◆ **TASK BRIEF**
Convert everything from the start of the data down to the line containing "will click(x=963, y=626)." into a JSON list of strings, one per line, omitting blank lines.

--*--

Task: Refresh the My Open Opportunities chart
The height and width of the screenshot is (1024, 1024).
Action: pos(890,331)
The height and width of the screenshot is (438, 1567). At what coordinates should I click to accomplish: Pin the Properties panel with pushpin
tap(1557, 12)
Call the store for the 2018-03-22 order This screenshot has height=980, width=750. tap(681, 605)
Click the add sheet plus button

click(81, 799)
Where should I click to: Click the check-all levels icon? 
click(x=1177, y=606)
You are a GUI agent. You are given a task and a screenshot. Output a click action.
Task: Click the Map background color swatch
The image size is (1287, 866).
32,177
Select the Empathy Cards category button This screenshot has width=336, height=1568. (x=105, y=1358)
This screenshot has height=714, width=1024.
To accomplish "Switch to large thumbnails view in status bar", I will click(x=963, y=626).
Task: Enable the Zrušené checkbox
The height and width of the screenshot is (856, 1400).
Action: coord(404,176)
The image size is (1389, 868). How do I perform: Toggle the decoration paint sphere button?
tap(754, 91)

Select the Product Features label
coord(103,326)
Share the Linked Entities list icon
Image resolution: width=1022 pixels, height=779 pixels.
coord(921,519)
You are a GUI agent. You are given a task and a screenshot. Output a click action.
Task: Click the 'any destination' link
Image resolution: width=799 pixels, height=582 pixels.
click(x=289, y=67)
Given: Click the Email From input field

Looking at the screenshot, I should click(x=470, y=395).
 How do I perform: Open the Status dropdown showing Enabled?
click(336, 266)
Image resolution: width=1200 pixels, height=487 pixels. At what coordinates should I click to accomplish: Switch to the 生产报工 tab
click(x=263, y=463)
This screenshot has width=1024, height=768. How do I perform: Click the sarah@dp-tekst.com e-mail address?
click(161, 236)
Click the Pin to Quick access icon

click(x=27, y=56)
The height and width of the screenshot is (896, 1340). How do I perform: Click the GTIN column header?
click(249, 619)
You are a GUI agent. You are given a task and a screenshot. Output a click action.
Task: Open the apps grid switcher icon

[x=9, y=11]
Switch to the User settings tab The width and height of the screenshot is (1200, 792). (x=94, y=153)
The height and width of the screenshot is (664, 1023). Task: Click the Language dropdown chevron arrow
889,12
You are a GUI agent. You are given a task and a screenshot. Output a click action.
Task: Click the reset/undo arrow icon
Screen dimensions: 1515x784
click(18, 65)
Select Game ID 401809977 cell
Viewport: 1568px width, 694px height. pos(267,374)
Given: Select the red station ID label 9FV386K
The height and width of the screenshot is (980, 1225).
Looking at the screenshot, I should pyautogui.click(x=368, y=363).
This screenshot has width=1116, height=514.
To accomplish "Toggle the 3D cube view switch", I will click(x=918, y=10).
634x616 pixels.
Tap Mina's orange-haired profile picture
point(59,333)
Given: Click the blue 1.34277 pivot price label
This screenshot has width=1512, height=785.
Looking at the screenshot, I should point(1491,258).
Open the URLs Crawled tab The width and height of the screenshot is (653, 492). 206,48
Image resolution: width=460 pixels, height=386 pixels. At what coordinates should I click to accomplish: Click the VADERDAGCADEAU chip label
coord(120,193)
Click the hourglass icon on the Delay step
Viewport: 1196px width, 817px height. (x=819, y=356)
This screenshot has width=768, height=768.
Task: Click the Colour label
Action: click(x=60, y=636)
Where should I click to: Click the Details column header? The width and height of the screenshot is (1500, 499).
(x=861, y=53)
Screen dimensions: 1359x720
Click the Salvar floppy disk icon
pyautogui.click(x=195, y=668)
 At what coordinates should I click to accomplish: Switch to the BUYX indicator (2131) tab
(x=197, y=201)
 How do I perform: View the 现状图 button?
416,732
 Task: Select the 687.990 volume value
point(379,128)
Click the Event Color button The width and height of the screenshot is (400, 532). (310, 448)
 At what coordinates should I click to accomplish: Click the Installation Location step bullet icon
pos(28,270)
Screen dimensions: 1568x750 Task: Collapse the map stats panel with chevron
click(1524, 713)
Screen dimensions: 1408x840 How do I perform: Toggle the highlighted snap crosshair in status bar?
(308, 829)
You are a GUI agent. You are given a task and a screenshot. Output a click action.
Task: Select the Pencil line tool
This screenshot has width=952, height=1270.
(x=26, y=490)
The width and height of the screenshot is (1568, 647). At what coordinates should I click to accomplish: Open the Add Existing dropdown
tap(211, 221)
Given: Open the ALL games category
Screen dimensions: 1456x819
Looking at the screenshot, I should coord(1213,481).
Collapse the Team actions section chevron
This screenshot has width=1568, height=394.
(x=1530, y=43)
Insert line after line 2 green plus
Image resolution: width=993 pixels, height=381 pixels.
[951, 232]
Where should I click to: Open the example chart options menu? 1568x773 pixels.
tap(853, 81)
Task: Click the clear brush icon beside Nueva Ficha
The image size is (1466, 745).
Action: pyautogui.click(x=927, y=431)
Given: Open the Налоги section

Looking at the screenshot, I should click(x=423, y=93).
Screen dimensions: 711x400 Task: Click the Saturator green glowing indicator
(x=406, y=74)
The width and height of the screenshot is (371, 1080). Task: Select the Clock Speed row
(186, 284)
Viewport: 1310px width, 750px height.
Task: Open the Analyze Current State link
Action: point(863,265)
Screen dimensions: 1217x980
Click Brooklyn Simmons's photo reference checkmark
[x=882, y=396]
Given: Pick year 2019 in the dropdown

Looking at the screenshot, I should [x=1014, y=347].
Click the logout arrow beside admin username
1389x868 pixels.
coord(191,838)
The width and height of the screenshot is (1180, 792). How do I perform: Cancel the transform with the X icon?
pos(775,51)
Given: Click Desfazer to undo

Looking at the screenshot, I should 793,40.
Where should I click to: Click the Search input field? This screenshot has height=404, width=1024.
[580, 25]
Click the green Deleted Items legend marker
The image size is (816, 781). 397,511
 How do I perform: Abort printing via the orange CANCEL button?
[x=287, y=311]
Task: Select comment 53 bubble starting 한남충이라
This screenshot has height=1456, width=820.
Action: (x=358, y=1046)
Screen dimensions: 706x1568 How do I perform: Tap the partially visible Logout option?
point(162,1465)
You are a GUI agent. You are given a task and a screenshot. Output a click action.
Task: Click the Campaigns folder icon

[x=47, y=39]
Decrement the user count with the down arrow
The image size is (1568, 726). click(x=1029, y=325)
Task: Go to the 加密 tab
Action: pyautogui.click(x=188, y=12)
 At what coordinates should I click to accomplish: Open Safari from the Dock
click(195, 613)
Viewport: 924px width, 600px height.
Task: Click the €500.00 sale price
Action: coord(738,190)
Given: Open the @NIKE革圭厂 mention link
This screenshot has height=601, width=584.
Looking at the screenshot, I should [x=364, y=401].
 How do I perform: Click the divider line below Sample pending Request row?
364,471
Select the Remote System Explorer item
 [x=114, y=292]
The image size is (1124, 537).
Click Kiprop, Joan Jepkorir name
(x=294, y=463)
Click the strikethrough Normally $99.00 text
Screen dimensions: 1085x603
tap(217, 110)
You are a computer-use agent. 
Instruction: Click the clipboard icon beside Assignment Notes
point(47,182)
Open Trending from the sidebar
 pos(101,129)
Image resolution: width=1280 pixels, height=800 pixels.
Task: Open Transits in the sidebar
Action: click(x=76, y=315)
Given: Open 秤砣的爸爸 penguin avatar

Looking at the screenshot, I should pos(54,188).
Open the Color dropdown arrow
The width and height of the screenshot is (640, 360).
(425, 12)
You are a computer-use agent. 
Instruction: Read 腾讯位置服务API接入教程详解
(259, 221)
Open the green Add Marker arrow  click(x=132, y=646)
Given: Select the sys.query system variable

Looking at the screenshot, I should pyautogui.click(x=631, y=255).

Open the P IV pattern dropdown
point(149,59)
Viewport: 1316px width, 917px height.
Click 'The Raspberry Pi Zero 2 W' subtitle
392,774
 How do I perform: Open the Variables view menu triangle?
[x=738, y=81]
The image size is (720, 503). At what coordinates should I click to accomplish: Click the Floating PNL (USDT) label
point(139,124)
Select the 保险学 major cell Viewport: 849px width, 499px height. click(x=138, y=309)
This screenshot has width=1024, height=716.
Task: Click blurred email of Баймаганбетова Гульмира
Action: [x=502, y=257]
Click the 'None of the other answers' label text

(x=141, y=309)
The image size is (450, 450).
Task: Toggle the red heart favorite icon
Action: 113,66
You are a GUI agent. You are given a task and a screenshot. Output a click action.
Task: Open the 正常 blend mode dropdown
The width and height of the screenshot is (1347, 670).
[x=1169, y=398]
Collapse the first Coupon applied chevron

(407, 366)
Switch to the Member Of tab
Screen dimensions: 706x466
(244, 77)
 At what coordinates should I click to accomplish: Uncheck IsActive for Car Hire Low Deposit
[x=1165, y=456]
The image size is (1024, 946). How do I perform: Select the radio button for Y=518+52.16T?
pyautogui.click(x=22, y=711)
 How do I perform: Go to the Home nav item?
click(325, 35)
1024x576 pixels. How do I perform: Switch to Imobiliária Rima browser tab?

--*--

◆ **REPLY**
[
  "Task: Refresh the My Open Opportunities chart",
  "The height and width of the screenshot is (1024, 1024).",
  "Action: pos(890,331)",
  "The height and width of the screenshot is (438, 1567). At what coordinates should I click to accomplish: Pin the Properties panel with pushpin",
  "tap(1557, 12)",
  "Call the store for the 2018-03-22 order This screenshot has height=980, width=750. tap(681, 605)",
  "Click the add sheet plus button",
  "click(81, 799)",
  "Where should I click to: Click the check-all levels icon? ",
  "click(x=1177, y=606)",
  "You are a GUI agent. You are given a task and a screenshot. Output a click action.",
  "Task: Click the Map background color swatch",
  "The image size is (1287, 866).",
  "32,177",
  "Select the Empathy Cards category button This screenshot has width=336, height=1568. (x=105, y=1358)",
  "This screenshot has height=714, width=1024.",
  "To accomplish \"Switch to large thumbnails view in status bar\", I will click(x=963, y=626)."
]